The Wall Street Journal has published an outstanding editorial on the success of Tesla, the boutique manufacturer of high-end electric automobiles, in extracting $1.3 billion in tax subsidies from Nevada for its new $5 billion ”Gigafactory,” to be built in Reno. Much of the editorial simply details the various provisions of the deal, which will leave crony capitalists everywhere salivating. It is worth noting that, as Kevin Bullis warned in MIT Technology Review last year, there are reasons to doubt the economic viability of Tesla’s new battery factory, not least because sluggish sales for electric vehicles have led to a glut of battery manufacturing capacity. Though I’m sure Tesla will do its best to drum up interests in its vehicles, despite the fact that they’ve been plagued by serious questions about their reliability, and though Tesla is indeed planning to release a mass-market product at a lower price point than its luxury sedans, larger changes in how Americans live and work might be challenging for Tesla’s business model, as they have been for all automobile manufacturers. If Tesla were operating according to the old-fashioned rules of free enterprise, I wouldn’t care in the slightest if the Gigafactory were a boondoggle in the making. Indeed, I might celebrate the company for its daring. But federal subsidies have been crucial to keeping the hothouse flower that is Tesla alive since its inception, which makes the gargantuan scale of the project seem like something other than a triumph of the entrepreneurial spirit. Had Nevada eliminated property and sales taxes for all business enterprises within its borders, or for all of them younger than, say, 15, I’d respect Nevada Gov. Brian Sandoval, a Republican running for reelection, incidentally, for his moxie, if not for his fiscal prudence. Instead, like the Wall Street Journal’s editorial board, I can’t help but think he and his allies have been snowed.

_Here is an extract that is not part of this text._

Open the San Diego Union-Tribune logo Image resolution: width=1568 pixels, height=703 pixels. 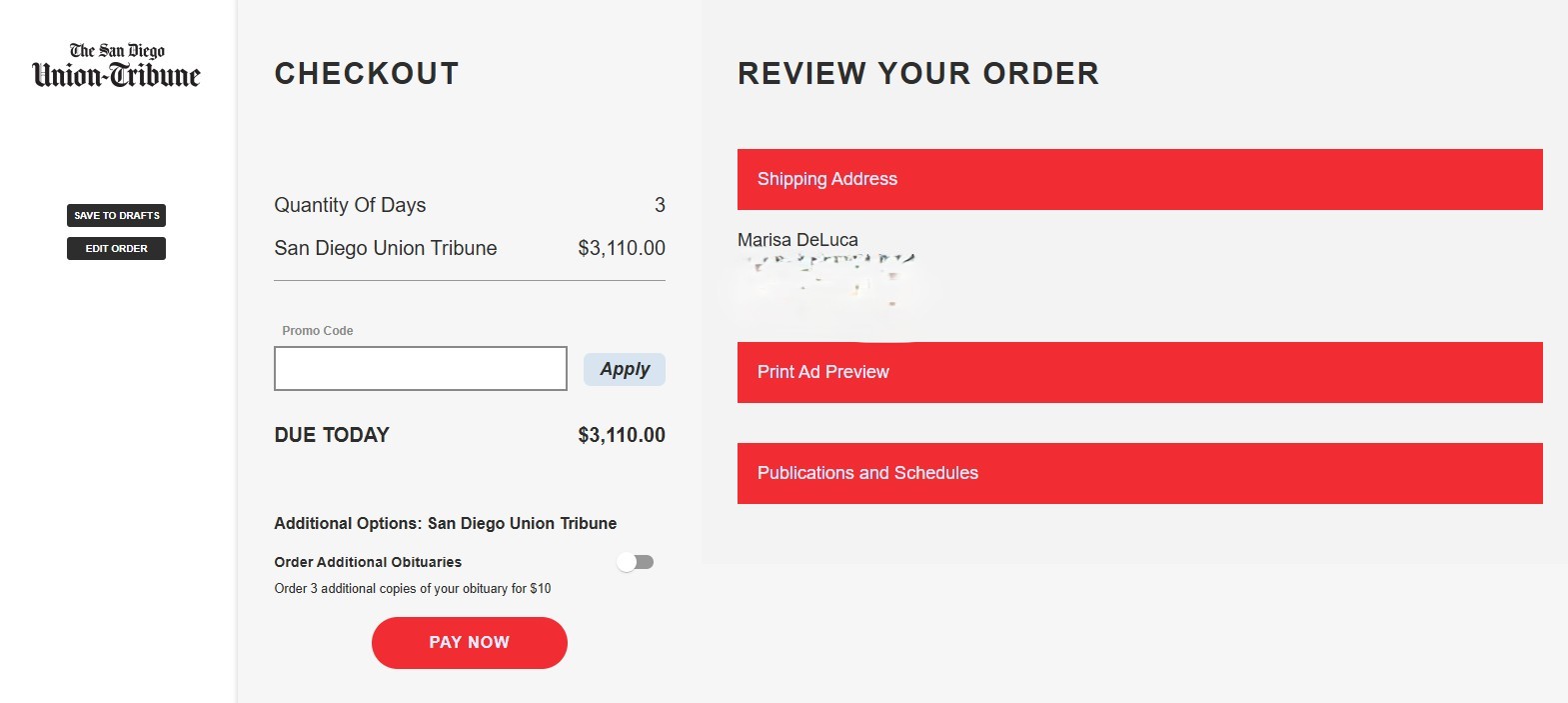coord(116,66)
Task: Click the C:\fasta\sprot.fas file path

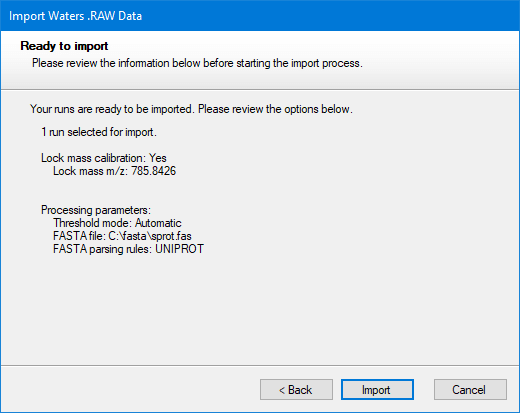Action: point(150,236)
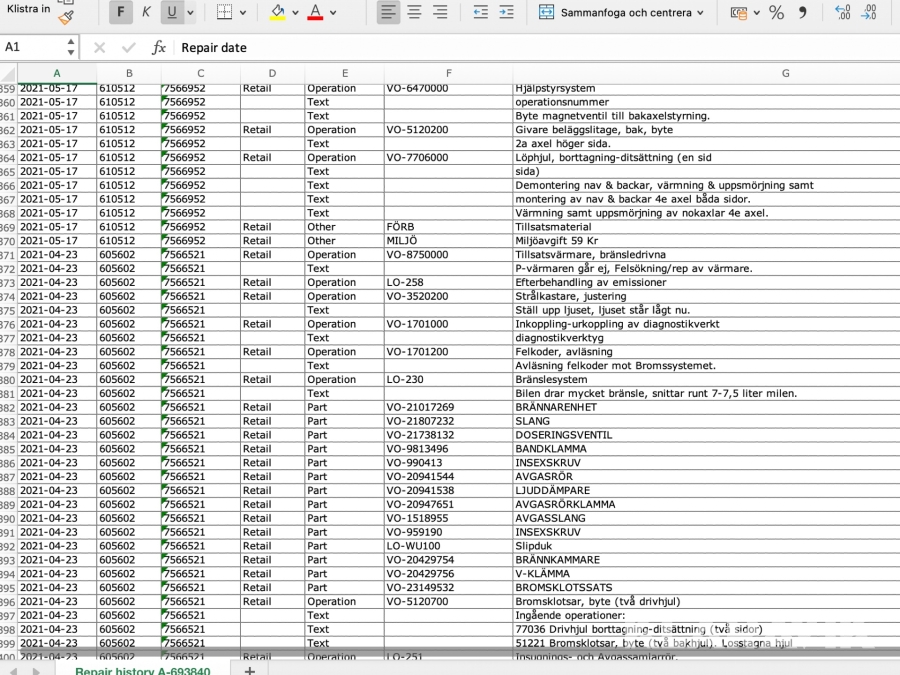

Emily Badger of Wonkblog has zoomed out from the specifics of the Gigafactory to discuss the many ways business enterprises try to pit one jurisdiction against another. Rather than base location decisions on economic fundamentals alone, large firms have taken to shopping around for where they can secure the biggest tax breaks. Even desirable jurisdictions that should have no problem attracting investment have been getting in on the game. And when location decisions are distorted by subsidies, they are often less sticky than they would be otherwise. That is, the firms in question often threaten to pick up stakes and move again, setting off yet another bidding war among desperate state and municipal governments. One possible solution, promoted by Mark Funkhouser, a former mayor of Kansas City and one of Badger’s chief sources for the article, is a federal law designed to limit these zero-sum subsidy wars. In a 2013 column, Funkhouser elaborated on the idea:

We need a national law that prohibits corporations from extracting bribes from state and local governments and bans governments from donating tax dollars to private entities — a sort of domestic equivalent of the Foreign Corrupt Practices Act, which prohibits American companies from bribing foreign governments.

Some will argue that such a law would damage America’s global competitiveness and drive companies to outsource even more of their work abroad. I think that, on balance, this is not so. America is a magnet for global talent because of the quality of life offered here, and current economic trends are damaging to that quality of life.

The governors of the six states that Texas Gov. Rick Perry is targeting, urging their entrepreneurs to pack up and move to the Lone Star State, ought to support such a federal law, and Missouri Gov. Jay Nixon should lead the charge. For years the economy of the Kansas City metropolitan area has been damaged by the “border war” of incentive-fueled competition between Kansas and Missouri. Recently, in response to big tax cuts pushed into law by Kansas Gov. Sam Brownback, the Missouri legislature enacted massive tax cuts of its own. Nixon vetoed the legislation, saying it would gut the state’s ability to deliver services, and he called for an end to the destructive competition between the two states “The competition with the highest stakes … isn’t between Kansas or Missouri, or between Jackson County and Johnson County.” Nixon said. “It’s with Brazil and Russia, South Korea, Germany and India.”

It’s not clear how such a law would work in practice. Congress could attempt to ban firm-specific incentives, for example, but then state and local governments would presumably draft provisions that could only apply to one firm, or to a narrow class of them. Moreover, Funkhouser seems to be confusing different issues. Whether or not the tax cuts backed by Kansas Gov. Sam Brownback have proven wise, they’re quite distinct from the kind of special interest subsidies that the Wall Street Journal rightly condemns. Indeed, I see nothing wrong with Texas Gov. Rick Perry urging entrepreneurs to move to the Lone Star State by touting its attractive economic climate. What I’d find objectionable is if Perry promised individual firms tax breaks and other subsidies, which he has routinely done. But again, as Badger suggests, it’s hard to know where a federal law would begin or end. So as with most of these policy dilemmas, what we really need are vigilant citizens willing to make a stink about corporate giveaways. For conservatives in particular, cronyism has to become a voting issue. 

Reihan Salam is president of the Manhattan Institute and a contributing editor of National Review.